China Harbour Engineering Co Ltd
- Native name: 中国港湾工程有限责任公司 (Chinese)
- Company type: Subsidiary
- Industry: Civil engineering
- Founded: 2005; 21 years ago
- Headquarters: Beijing, China
- Parent: China Communications Construction Company

Chinese name
- Simplified Chinese: 中国港湾工程有限责任公司
- Traditional Chinese: 中國港灣工程有限責任公司

Standard Mandarin
- Hanyu Pinyin: Zhōngguó Gǎngwān Gōngchéng Yǒuxiàn Zérèn Gōngsī
- Website: www.chec.bj.cn

= China Harbour Engineering Company =

Strategic state-owned enterprise

China Harbour Engineering Company Ltd (CHEC) is an engineering contractor and a subsidiary of state-owned China Communications Construction Company (CCCC), providing infrastructure construction, such as marine engineering, dredging and reclamation, road and bridge, railways, airports and plant construction. It is the second largest dredging company in the world, carrying out projects in Asia, Africa, and Europe.

== History ==
The company was established in December 2005 during the merger of China Harbour Engineering Company Group (founded 1980) with China Road and Bridge Corporation into CCCC.

In 2018, Sri Lankan State Minister of Finance and Mass Media Eran Wickramaratne called for an investigation into CHEC following reports that it had funded the campaign of Mahinda Rajapaksa during the 2015 Sri Lankan presidential election. CHEC denied funding the election campaign.

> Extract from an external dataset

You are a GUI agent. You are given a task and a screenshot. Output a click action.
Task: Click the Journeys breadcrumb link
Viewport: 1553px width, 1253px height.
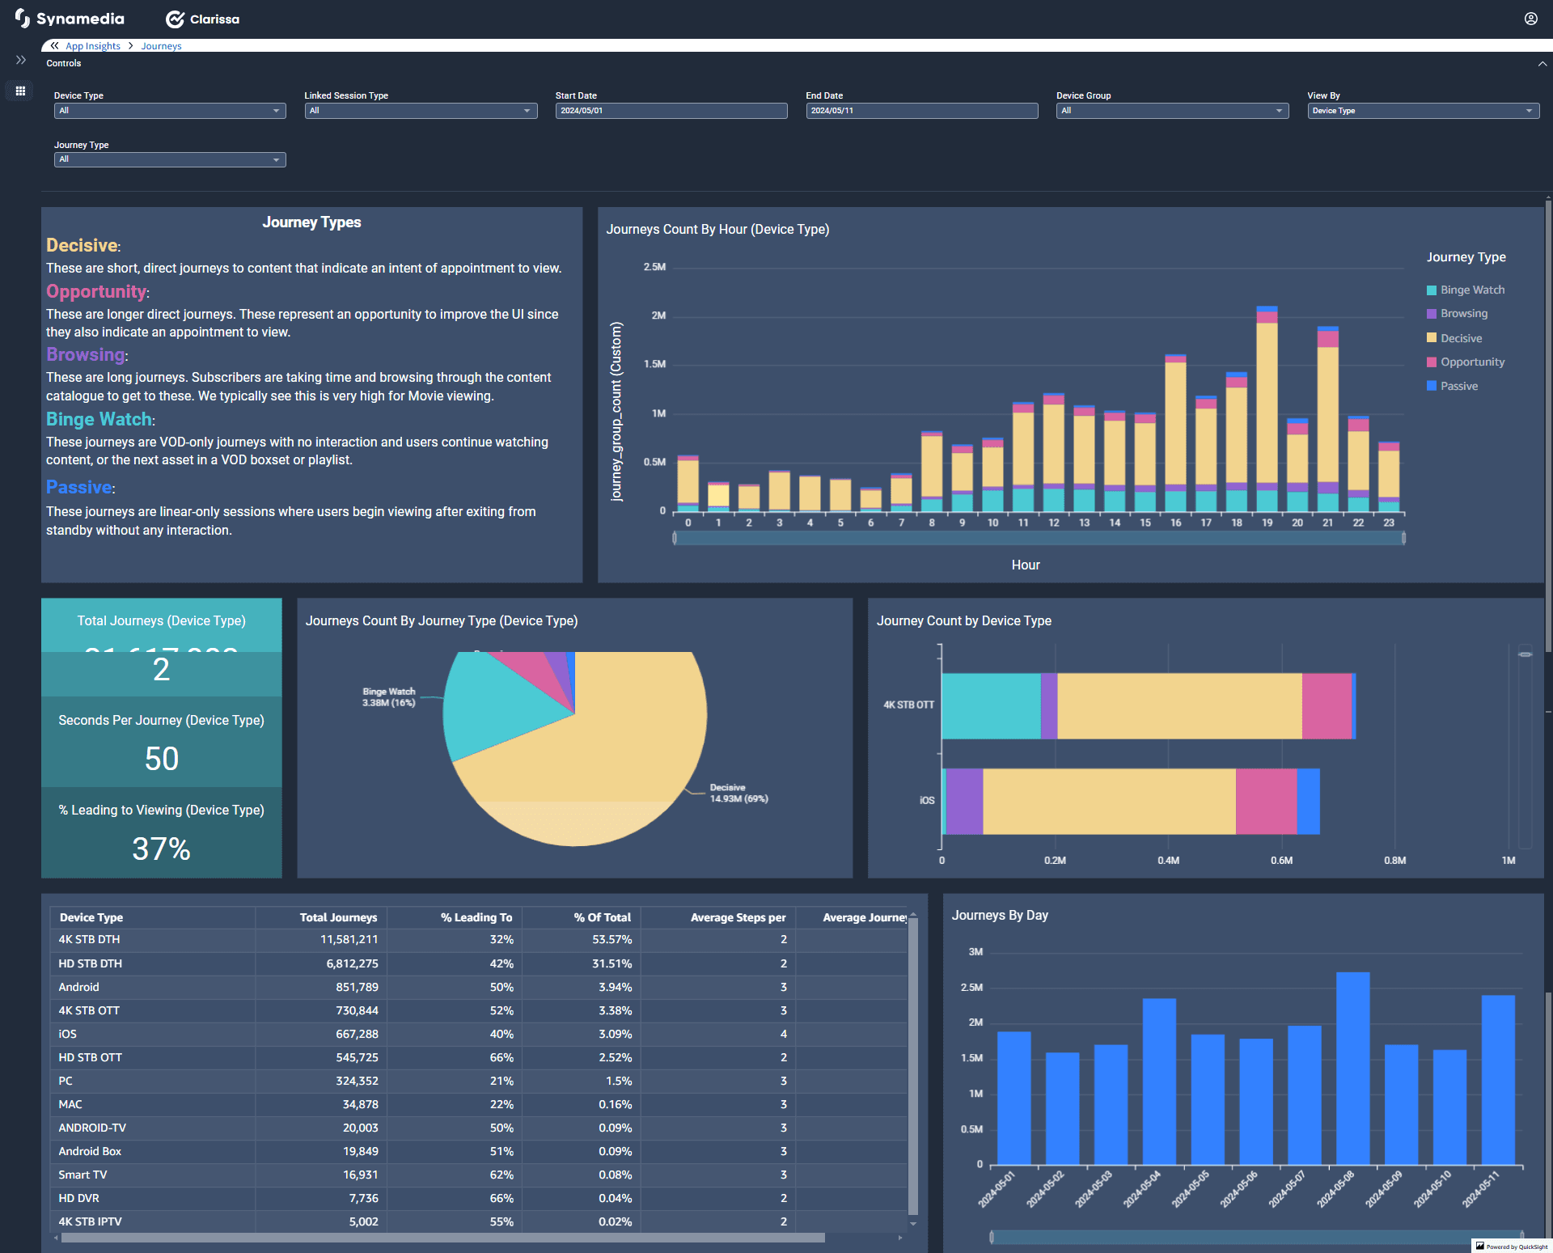click(161, 46)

The company was debarred by the World Bank for bribery in Bangladesh.

== Projects ==
CHEC has won large contracts for dredging, particularly in the Middle East and Asia. In January 2011, the company was awarded a US$880 million contract for the first phase of the New Doha port project, which involved the excavation of 58 million cubic metres of material (covering an area of 3.2 square kilometres to a depth of 18 metres) and the building of an 8-kilometre-long quay wall and a 5 km rubble breakwater.

=== Sri Lanka ===
China Harbour began working on projects in Sri Lanka in the late 1990s, initially as a subcontractor for other companies. When the Sri Lankan government in 2007 sought loans from China to develop Hambantota International Port, China Harbour lobbied to hired for the project. During the negotiations for loans, the Chinese government recommended China Harbour, Sri Lanka and the lender Export-Import Bank of China accepted, and China Harbour became the main contractor for the project.

China Harbour's business in Sri Lanka grew rapidly from 2008 to 2010. After the completion of Phase I of the Hambantota Port project, China Harbour became a leading infrastructure contractor in Sri Lanka.

=== Costa Rica ===
- Widening from two lanes, one in each direction, to four lanes, two in each direction on Route 32 between Guápiles and Puerto Limón. Project started in 2018, estimated delivery on 2020.

=== Colombia ===
The Bogota Metro announced on October 17, 2019, that Apca Transmimetro, comprising CHEC and Xi'an Metro Company, has been chosen for a $US 5.16bn contract to design, build, operate and maintain Line 1 of the Bogota metro.